◆ **INSTRUCTIONS TO FOLLOW**: Please repeat, exactly as written, every line from the one containing "The width and height of the screenshot is (913, 643)." through the last line of the records, both included, and leave out any pictures.

(Records from a dataset)
------------------------------------------------------------------------
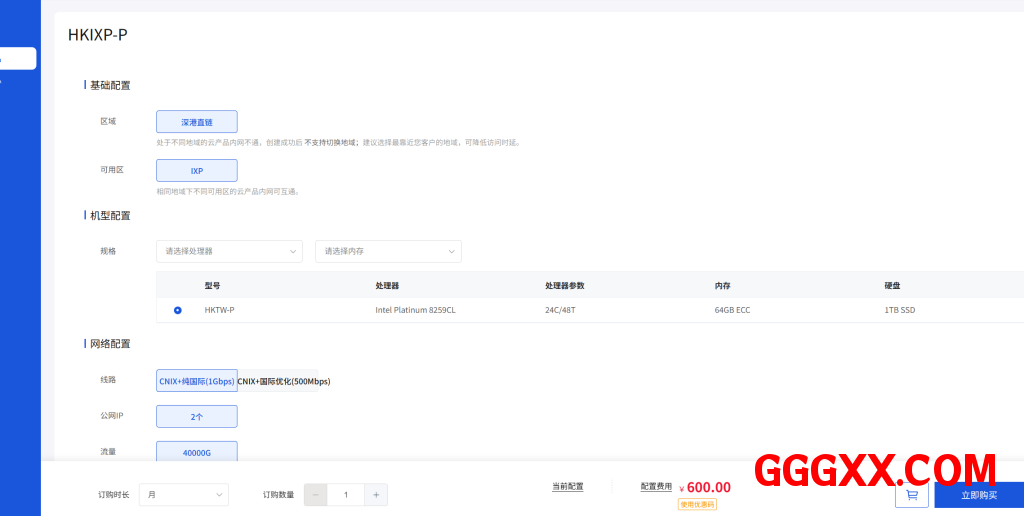
Task: Increase order quantity with plus button
Action: click(x=376, y=494)
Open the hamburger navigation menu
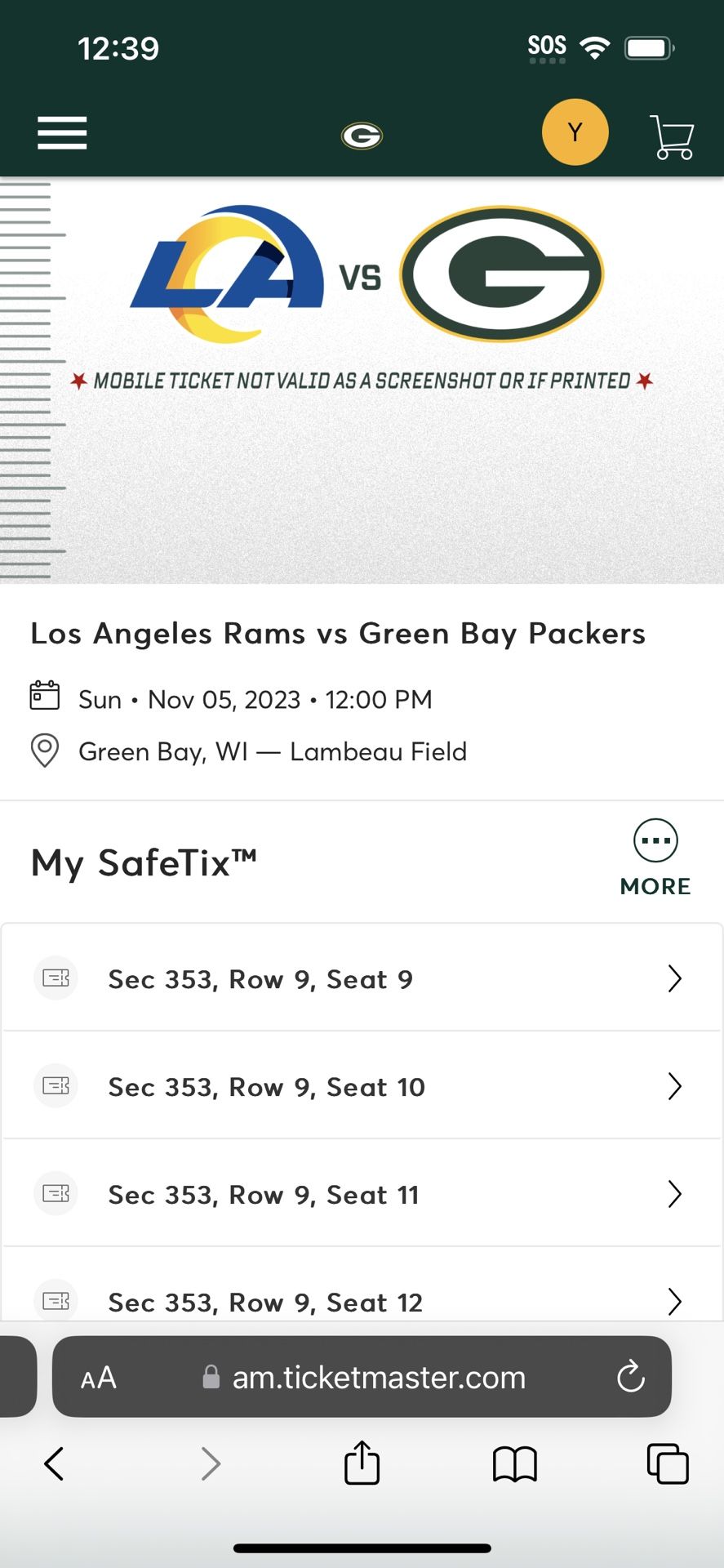 tap(62, 133)
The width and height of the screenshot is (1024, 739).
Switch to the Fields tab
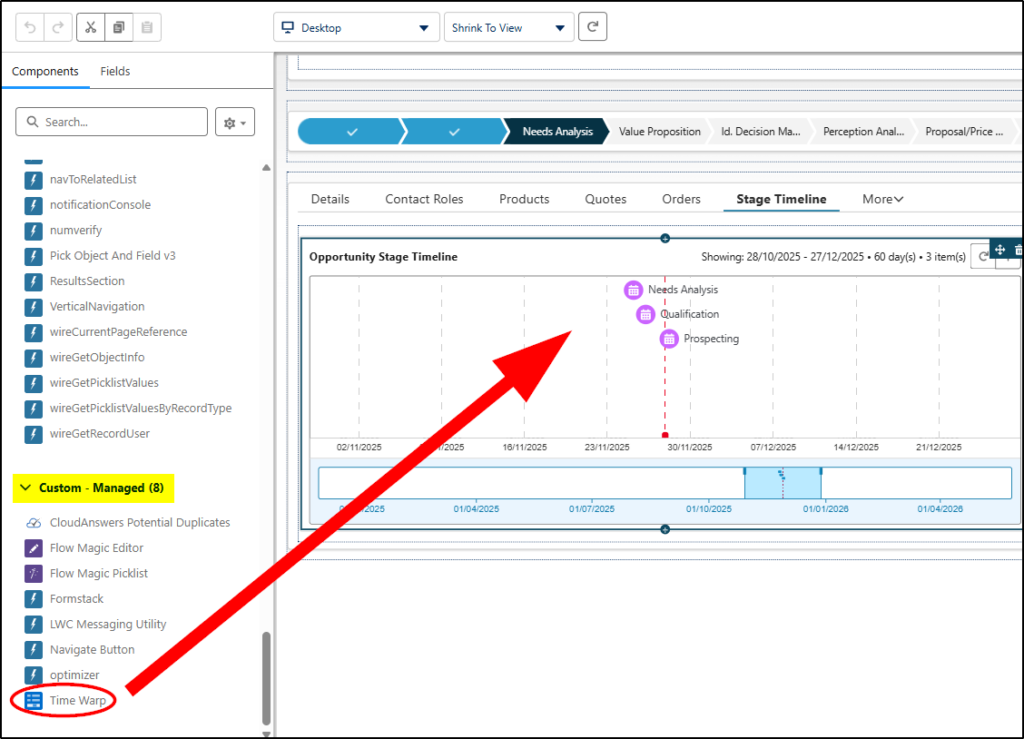(x=115, y=71)
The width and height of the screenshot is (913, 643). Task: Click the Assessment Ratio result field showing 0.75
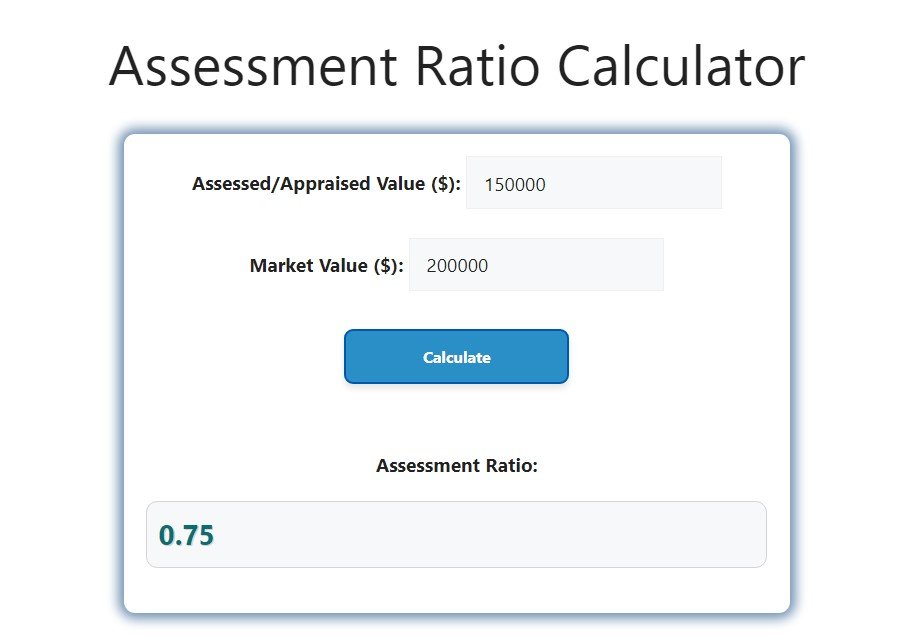456,534
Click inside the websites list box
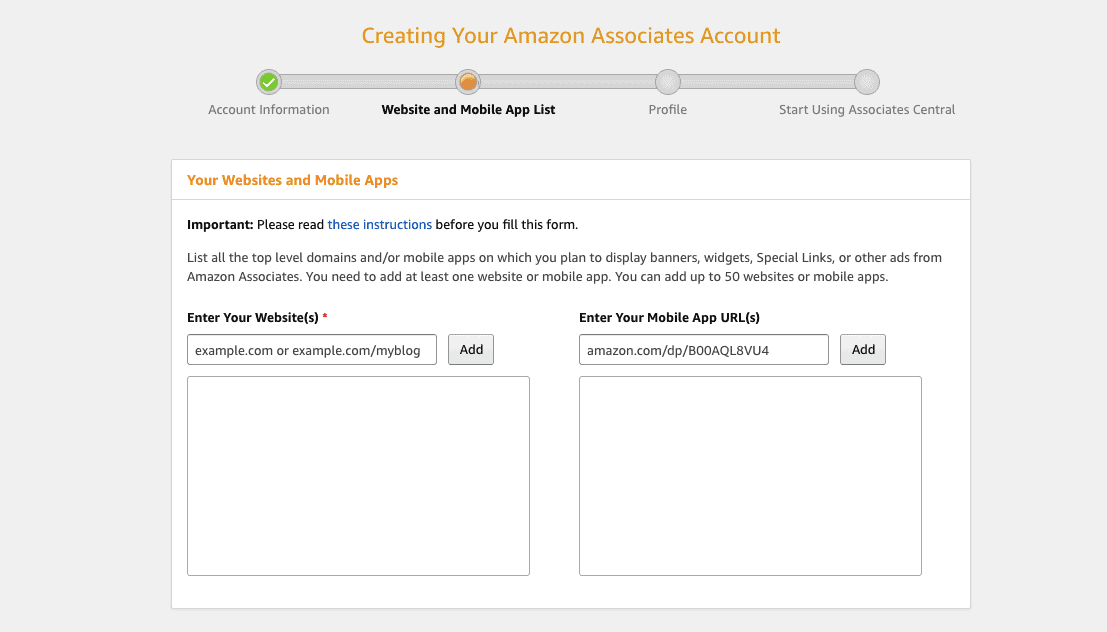The width and height of the screenshot is (1107, 632). coord(358,476)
------------------------------------------------------------------------
◆ **RESULT**:
The width and height of the screenshot is (913, 643). Task: Click the Assessment Ratio result field showing 0.75
456,534
Click inside the websites list box
The width and height of the screenshot is (1107, 632). coord(358,476)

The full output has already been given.